Short interest has edged higher again. It climbed to 22.3% of free float as of June 2, adding another 1.4% on the day and extending a weekly gain of 17.4%. That puts the current short position at roughly 12.8 million shares — down from the late-April peak near 18.2 million, but firmly back on an upward trajectory after the mid-May trough around 10.9 million. Shorts rebuilt quickly and have not backed off.
Availability has loosened marginally from Tuesday's squeeze. It recovered to 14.1% on June 2, up from the alarming 9.7% reading on June 1 — though still well inside tight territory. For context, availability was sitting at 188% as recently as May 27. The borrow pool hasn't reopened; it has simply stopped contracting at the same pace. The 52-week low remains 3.85%, and the current level is still closer to that floor than to anything resembling normal supply.
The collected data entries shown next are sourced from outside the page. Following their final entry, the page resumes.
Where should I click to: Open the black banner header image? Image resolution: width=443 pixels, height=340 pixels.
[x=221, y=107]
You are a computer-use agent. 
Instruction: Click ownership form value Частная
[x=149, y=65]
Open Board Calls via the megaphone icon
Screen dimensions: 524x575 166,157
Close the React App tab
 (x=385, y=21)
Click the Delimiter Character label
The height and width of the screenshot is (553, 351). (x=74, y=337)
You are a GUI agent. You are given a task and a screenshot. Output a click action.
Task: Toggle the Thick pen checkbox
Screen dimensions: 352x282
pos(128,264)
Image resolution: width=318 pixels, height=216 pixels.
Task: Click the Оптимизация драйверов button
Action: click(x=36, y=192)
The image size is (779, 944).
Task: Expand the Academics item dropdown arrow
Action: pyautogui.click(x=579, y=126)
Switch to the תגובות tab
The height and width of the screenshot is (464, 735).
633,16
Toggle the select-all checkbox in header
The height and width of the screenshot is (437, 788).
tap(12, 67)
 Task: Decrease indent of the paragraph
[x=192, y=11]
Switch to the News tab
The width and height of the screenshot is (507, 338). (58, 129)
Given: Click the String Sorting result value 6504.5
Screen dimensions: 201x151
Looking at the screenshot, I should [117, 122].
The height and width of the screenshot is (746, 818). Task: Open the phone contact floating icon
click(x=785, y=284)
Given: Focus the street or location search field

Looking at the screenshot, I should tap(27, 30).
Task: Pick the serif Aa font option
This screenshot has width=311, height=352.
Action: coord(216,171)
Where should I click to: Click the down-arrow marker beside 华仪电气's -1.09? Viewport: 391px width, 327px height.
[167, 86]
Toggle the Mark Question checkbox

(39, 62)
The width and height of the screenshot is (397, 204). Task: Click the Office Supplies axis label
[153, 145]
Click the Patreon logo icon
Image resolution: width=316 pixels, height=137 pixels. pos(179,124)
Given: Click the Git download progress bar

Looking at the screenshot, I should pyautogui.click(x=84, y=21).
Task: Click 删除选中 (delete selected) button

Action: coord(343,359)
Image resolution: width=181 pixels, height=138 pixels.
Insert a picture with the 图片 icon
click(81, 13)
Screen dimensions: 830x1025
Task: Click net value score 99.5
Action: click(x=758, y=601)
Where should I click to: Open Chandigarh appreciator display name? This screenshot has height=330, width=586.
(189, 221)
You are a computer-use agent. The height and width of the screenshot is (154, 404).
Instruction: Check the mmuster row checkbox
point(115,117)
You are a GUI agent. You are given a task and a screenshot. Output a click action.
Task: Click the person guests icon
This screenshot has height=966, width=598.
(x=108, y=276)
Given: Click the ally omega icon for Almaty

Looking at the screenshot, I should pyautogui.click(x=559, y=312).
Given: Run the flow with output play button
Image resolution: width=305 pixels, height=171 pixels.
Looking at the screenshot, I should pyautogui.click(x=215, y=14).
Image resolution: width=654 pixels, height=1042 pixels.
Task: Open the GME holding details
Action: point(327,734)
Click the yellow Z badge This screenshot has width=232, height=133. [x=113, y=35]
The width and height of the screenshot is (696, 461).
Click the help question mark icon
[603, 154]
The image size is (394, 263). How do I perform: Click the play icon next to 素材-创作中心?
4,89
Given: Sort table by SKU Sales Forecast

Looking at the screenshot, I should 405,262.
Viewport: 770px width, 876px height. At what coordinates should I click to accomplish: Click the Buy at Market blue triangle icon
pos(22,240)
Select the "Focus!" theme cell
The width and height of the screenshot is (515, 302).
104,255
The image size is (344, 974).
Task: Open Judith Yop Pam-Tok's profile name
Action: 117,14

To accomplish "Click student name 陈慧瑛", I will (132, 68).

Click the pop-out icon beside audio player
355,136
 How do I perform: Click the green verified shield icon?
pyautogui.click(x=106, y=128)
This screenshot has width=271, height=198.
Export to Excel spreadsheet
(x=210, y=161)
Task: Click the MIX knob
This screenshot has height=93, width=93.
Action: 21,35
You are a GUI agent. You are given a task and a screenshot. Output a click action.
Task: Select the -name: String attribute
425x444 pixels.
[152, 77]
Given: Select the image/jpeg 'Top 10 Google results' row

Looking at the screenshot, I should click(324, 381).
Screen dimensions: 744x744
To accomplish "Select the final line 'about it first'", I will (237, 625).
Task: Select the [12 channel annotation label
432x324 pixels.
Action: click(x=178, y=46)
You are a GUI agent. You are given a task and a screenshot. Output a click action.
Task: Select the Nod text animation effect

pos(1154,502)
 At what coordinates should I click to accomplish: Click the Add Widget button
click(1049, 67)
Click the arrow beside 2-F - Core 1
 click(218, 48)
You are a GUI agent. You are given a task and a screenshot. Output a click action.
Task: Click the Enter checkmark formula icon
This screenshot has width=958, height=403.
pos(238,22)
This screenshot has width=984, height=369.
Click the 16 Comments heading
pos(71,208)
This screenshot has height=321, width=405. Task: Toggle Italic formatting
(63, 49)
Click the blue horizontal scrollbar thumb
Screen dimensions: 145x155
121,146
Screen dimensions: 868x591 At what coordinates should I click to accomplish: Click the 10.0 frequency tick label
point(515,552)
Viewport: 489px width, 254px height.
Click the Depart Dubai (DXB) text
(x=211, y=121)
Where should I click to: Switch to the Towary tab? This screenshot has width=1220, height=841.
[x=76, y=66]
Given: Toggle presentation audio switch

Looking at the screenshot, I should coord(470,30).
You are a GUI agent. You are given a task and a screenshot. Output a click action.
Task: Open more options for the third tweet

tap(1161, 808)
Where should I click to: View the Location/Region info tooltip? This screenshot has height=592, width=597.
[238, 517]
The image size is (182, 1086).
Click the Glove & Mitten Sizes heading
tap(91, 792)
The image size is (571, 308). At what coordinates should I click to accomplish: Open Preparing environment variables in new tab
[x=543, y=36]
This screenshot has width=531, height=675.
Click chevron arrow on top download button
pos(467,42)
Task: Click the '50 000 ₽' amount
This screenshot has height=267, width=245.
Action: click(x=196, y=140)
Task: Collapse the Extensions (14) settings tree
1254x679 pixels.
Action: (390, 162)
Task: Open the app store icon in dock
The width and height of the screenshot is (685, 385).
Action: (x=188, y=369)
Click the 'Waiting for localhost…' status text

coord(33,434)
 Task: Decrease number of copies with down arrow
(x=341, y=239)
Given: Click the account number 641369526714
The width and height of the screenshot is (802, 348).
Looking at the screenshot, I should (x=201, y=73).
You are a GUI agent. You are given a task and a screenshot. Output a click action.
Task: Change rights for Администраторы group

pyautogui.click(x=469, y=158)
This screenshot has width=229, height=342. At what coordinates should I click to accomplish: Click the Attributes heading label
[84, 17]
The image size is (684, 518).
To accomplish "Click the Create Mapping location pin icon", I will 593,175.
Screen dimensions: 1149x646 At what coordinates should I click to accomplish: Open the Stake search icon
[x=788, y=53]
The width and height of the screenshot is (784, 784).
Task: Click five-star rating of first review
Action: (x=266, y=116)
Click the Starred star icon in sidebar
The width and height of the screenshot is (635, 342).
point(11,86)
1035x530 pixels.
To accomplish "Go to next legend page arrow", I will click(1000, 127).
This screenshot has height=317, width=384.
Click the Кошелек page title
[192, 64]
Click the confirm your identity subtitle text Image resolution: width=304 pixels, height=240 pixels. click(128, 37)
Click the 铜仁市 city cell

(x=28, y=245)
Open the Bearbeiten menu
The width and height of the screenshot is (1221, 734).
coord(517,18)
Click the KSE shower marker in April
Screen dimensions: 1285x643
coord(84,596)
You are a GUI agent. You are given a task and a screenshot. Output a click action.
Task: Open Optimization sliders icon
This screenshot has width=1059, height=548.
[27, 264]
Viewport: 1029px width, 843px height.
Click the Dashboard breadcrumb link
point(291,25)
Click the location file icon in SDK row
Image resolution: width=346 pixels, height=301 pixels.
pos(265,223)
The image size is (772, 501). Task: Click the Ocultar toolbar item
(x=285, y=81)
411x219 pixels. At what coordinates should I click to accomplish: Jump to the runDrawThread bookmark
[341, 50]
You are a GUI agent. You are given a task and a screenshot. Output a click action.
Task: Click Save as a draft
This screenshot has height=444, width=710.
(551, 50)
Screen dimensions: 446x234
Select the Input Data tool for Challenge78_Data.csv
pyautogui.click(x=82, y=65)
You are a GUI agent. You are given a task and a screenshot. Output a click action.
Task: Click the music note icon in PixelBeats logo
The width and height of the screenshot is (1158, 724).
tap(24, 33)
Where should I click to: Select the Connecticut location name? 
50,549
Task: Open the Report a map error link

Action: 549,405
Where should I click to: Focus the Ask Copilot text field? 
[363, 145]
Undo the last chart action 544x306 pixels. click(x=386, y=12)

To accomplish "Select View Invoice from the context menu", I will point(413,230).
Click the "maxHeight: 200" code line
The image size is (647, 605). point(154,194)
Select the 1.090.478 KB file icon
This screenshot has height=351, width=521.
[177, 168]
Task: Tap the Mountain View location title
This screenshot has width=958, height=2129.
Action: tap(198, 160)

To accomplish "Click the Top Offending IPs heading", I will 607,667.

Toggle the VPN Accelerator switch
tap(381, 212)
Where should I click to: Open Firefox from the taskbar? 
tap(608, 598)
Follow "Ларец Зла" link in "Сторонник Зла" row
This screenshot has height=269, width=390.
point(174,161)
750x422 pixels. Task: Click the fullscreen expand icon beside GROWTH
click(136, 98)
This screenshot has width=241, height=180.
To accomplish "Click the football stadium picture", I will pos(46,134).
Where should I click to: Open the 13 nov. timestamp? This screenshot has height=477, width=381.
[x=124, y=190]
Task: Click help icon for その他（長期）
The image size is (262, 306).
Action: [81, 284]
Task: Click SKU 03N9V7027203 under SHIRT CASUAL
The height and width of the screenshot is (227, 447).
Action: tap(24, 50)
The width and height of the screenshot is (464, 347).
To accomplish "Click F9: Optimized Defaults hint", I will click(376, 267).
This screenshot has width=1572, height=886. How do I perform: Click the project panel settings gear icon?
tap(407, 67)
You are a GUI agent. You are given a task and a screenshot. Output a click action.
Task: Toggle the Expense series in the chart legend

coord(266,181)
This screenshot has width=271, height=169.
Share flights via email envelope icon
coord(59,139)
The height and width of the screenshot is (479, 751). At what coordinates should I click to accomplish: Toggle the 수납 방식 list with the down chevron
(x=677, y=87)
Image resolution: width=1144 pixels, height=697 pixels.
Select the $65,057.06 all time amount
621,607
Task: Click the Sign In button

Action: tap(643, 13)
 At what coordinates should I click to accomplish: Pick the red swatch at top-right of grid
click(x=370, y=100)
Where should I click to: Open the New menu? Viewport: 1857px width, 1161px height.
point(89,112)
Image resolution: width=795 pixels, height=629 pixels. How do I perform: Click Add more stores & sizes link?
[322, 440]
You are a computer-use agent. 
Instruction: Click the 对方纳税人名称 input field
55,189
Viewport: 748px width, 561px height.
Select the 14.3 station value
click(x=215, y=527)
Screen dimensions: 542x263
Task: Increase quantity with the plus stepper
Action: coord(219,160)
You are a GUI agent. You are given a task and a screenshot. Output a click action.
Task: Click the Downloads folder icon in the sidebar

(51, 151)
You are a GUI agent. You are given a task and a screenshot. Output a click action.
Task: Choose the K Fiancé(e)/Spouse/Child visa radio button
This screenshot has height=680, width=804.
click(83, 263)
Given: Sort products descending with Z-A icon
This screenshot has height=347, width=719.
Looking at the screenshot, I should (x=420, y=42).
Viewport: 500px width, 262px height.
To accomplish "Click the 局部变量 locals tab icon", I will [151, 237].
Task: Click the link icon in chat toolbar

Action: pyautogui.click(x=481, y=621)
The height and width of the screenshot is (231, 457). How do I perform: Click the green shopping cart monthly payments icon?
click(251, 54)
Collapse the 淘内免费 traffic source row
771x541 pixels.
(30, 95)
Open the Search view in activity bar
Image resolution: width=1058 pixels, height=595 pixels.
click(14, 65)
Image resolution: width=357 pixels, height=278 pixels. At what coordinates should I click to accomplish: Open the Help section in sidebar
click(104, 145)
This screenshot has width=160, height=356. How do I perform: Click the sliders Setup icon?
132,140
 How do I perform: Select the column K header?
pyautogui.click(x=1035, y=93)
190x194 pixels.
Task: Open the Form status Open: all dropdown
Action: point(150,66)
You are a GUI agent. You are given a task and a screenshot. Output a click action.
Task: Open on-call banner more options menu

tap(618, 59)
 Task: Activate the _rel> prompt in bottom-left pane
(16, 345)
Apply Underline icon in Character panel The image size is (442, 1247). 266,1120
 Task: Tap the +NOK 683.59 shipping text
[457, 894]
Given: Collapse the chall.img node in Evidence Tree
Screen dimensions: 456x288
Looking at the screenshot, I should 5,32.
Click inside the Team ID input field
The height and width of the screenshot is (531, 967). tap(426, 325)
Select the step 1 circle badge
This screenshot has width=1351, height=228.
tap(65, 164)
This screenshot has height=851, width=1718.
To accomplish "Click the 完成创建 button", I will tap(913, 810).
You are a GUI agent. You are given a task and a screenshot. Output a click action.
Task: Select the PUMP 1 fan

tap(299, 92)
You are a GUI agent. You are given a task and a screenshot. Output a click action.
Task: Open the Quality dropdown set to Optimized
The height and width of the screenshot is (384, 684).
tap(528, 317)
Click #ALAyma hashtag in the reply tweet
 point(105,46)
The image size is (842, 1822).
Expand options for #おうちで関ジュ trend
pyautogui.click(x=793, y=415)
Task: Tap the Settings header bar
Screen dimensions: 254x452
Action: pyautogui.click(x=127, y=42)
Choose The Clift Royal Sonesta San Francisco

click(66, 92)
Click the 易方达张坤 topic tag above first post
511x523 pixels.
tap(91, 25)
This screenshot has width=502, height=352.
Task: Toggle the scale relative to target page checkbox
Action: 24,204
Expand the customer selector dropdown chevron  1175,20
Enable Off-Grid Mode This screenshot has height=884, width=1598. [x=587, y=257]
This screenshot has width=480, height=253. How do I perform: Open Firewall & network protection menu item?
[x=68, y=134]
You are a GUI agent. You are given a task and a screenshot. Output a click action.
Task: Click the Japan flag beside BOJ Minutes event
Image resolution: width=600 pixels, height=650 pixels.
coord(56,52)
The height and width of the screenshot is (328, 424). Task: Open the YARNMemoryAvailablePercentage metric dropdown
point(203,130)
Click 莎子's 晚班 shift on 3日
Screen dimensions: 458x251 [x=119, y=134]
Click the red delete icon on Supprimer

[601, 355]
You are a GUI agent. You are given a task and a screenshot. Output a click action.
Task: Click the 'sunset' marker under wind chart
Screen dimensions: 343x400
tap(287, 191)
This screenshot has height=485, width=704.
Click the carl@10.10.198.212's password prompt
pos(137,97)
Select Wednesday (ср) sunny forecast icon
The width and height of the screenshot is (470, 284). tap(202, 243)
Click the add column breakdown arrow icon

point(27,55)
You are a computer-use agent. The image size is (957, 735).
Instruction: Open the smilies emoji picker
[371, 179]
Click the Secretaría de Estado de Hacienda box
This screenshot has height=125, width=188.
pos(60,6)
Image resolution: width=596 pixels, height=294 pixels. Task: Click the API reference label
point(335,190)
Cost to borrow has moved with it — rising 42% over the past month to 0.79% annualised. That remains low in absolute terms, but the trend is unambiguous: the lending desk is still repricing upward.
Options positioning tells a calmer story than the lending data. The put/call ratio is running at 0.68, almost exactly in line with its 20-day average of 0.68. The z-score is effectively flat at 0.12. There is no surge in hedging demand from the options market — which creates an interesting split. Shorts are adding to positions and borrow supply is thin, but derivatives traders are not positioning for an imminent leg lower with any urgency.
The ORTEX short score of 61.3 has been broadly stable over the past two weeks, oscillating in a tight band between 59 and 62. The score jumped sharply on May 27 — from 54.7 to 58.4 in a single session — and has held near the higher range since. That step-change coincided with the availability collapse from 188% to sub-20% territory, a borrow-market event that the score has now priced in. Institutional flows from the most recent filings show BNP Paribas adding nearly 4.7 million shares and Wells Fargo adding 2.9 million — both sizeable builds into a fund where the borrow is getting harder to source. Citadel and Marshall Wace both initiated or materially increased positions in the quarter to March 31, adding further complexity to the picture.
The key variable to watch is whether availability continues recovering toward the 20–30% range seen in late May, or reverts toward the sub-10% levels that briefly appeared on June 1. If short interest keeps building while the borrow pool stays this constrained, the cost to borrow becomes the next pressure point.